Lorsqu'après une longue guerre, funeste aux chrétiens mêmes qui en remportaient l'avantage, l'empereur et la république de Venise d'une part, et de l'autre la Porte, vinrent à songer à la paix, et qu'il fut question d'établir les limites entre les états de ces trois puissances, le comte Marsigli fut employé par l'empereur dans une affaire si importante, et comme un homme de guerre qui connaissait ce qui fait une bonne frontière, et comme un savant bien instruit des anciennes possessions, et comme un habile négociateur qui saurait faire valoir des droits. Se trouvant sur les confins de la Dalmatie vénitienne, il reconnut à quelque distance de là une montagne, au pied de laquelle habitaient les deux Turcs dont il avait été esclave. Il fit demander dans le turc s'ils vivaient encore, et heureusement pour lui ils se retrouvèrent. Il eut le plaisir de se faire voir à eux environné de troupes qui lui obéissaient ou le respectaient, et le plaisir encore plus sensible de soulager leur extrême misère, et de les combler de présens. Il crut leur devoir encore sa rançon, parce que l'argent qu'ils en avaient reçu leur avait été enlevé par le commandant turc, sous ce prétexte extravagant, que leur esclave était un fils ou un proche parent du roi de Pologne, qu'ils auraient

pays

dû envoyer au grand-seigneur. Il fit encore plus pour eux, persuadé presque que c'étaient des libérateurs généreux, qui pour son seul intérêt l'avaient tiré des mains des Tartares. L'emploi qu'il avait pour régler les limites le mettant à portée d'écrire au grand-visir, il lui demanda pour un de ces deux Turcs un timariot, bénéfice militaire, et en obtint un beaucoup plus considérable que celui qu'il demandait. Sa générosité fut sentie par ce visir, comme on aurait pu souhaiter qu'elle le fût par le premier ministre de la nation la plus polie et la plus exercée à la vertu.

Les différentes opérations d'une guerre très-vive, suivies de toutes celles qui furent nécessaires pour un réglement de limites, devaient suffire pour occuper un homme tout entier.
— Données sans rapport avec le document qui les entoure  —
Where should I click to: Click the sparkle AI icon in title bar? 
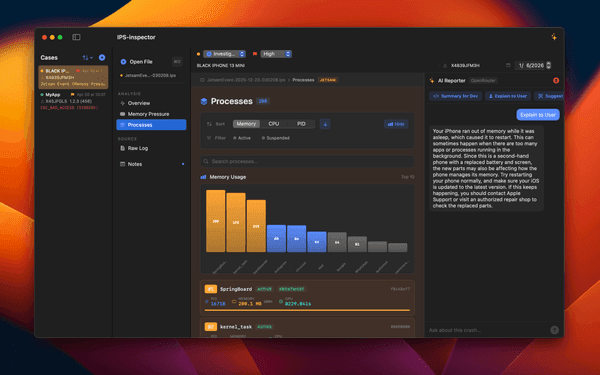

Cependant au milieu de tant de tumulte, d'agitation, de fatigues, de périls, Marsigli fit presque tout ce qu'aurait pu faire un savant qui aurait voyagé tranquillement pour acquérir des connaissances. Les armes à la main, il levait des plans, déterminait des positions par les méthodes astronomiques, mesurait la vitesse des rivières, étudiait les fossiles de chaque pays, les mines, les métaux, les oiseaux, les poissons, tout ce qui pouvait mériter les regards d'un homme qui sait où il les faut porter. Il allait jusqu'à faire des épreuves chymiques et des anatomies. Le temps bien ménagé est beaucoup plus long que n'imaginent ceux qui ne savent guère que le perdre. Le métier de la guerre a des vides fréquens, et quelquefois considérables, abandonnés ou à une oisiveté entière, ou à des plaisirs qu'on se rend témoignage d'avoir bien mérités. Ces vides n'en étaient point pour le comte Marsigli; il les donnait à un autre métier presque aussi noble, à celui de philosophe et d'observateur, il les remplissait comme aurait fait Xénophon. Il amassa un grand recueil, non-seulement d'écrits, de plans, de cartes, mais encore de curiosités d'histoire naturelle.

La succession d'Espagne ayant rallumé en 1701 une guerre qui embrasa l'Europe, l'importante place de Brisac se rendit par capitulation à feu le duc de Bourgogne le 6 septembre 1703, après treize jours de tranchée ouverte. Le comte d'Arco y commandait, et sous lui Marsigli, parvenu alors au grade de général de bataille. L'empereur persuadé que Brisac avait été en état de se défendre, et qu'une si prompte capitulation s'était faite contre les règles, nomma des juges pour connaître de cette grande affaire. Ils prononcèrent le 4 février 1704 une sentence, par laquelle le comte d'Arco était condamné à avoir la tête tranchée, ce qui fut exécuté le 18 du même mois; et le comte Marsigli à être déposé de tous honneurs et charges, avec la rupture de l'épée. Un coup si terrible lui dut faire regretter l'esclavage chez les Tartares.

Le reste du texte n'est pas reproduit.